Jonathan McDonald finalmente sació la sed que secaba su garganta en el Invierno y que le ha complicado gritar sus goles.

El atacante manudo abombó las redes y se quitó de encima las cinco fechas que tenía que sin anotar.

El manudo Jonathan Mcdonald celebró su primer gol ante Cartaginés sacudiéndose para dejar de lado su racha sin anotar. | LUIS NAVARRO
El manudo Jonathan Mcdonald celebró su primer gol ante Cartaginés sacudiéndose para dejar de lado su racha sin anotar. | LUIS NAVARRO

McDonald aplacó su deshidratación goleadora con un doblete que le permitió a Alajuelense dejarse los tres puntos, el liderato y de paso firmar el mejor invicto en un arranque de campeonato para los erizos.

Inmediatamente llegaron los tantos, Jonathan aprovechó para celebrar de una forma particular, se sacudió su cuerpo en busca de alejar los males que lo aquejaban frente al marco y así recuperar el título como el mejor bombardero del club.

“Festejé así porque ocupaba sacarme ese polvo de no venir anotando.
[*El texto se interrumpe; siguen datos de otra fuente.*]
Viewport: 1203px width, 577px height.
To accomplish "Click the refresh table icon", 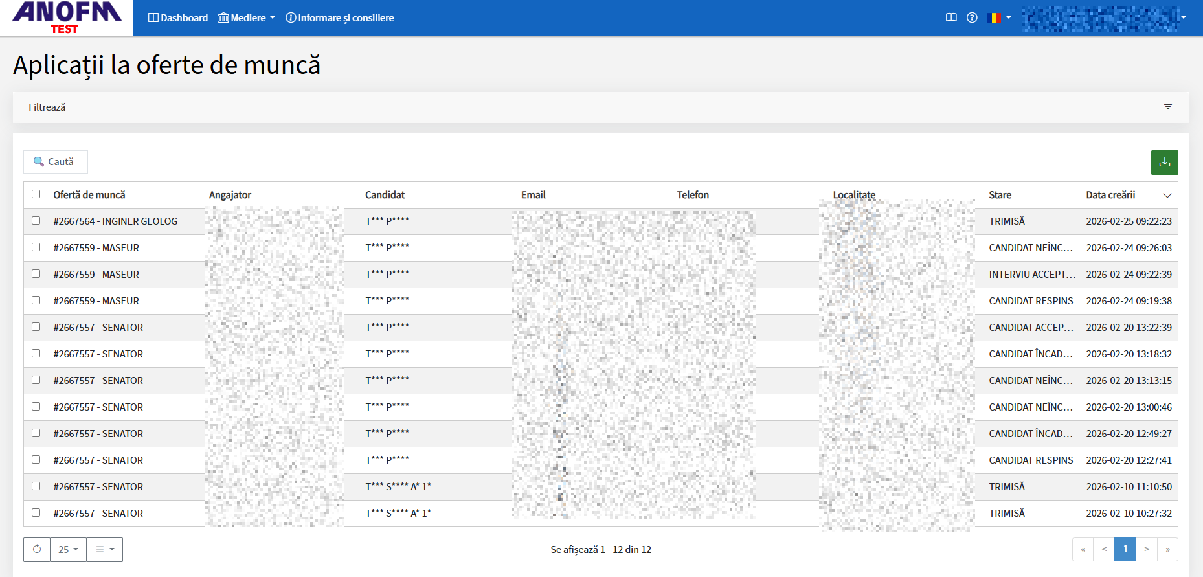I will pyautogui.click(x=37, y=549).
Para uno es difícil cuando uno es el referente en ataque y no la venís metiendo, pero también hay que ser conscientes de que algunas veces toca hacer el trabajo de abrir espacios para que los compañeros lo aprovechen”, manifestó el ariete rojinegro.
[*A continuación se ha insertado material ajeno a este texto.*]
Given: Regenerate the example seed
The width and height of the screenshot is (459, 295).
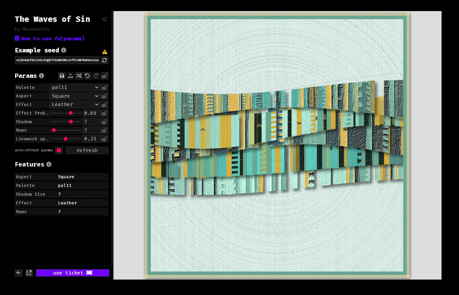Looking at the screenshot, I should (x=105, y=60).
El atacante marcó por partida doble en la fecha cinco ante Santos y luego no pudo abombar más las redes, pero a su parecer esta racha no se dio porque él dejara de buscar el marco sival, sino más que todo por la labor de los oponentes.
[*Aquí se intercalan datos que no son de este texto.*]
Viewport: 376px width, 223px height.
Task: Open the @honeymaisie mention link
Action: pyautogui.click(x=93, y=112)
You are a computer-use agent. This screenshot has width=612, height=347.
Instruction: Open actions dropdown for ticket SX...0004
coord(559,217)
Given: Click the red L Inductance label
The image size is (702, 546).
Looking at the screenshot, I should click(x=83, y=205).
“El rival lo referencia más a uno, pero sabía que con el pasar de los juegos iban a cuidar más a mis compañeros y liberarme un poco a mí y hoy (ayer) fue el partido. Le agradezco a Lezcano por las dos asistencias, porque en el segundo gol él pudo haber anotado, pero es un reflejo del compañerismo que hay”, agregó el delantero.

McDonald señaló que su experiencia en el fútbol le ayudó para no desesperarse ante su sequía goleadora y el rodaje que tiene acumulado le hizo aprender a sobreponerse de estos lapsos que pasan los arietes.

“No estaba ansioso porque por la madurez que tengo sé que los goleadores somos de momentos. Hay partidos en los que cualquier pelota entra sin importar cómo se le pegue al balón o desde qué lugar, y en otros el portero saca todo o pega en el palo, por eso hay que tener tranquilidad, saber esperar y estar preparado”, señaló.

El manudo afirmó que lo peor que podía hacer era frustrarse y por eso aguantó pacientemente. “La jugada más importante es la que viene y eso es lo que hay que pensar. Uno tiene que enojarse con uno mismo y ser consciente de que la que viene no la puede fallar”.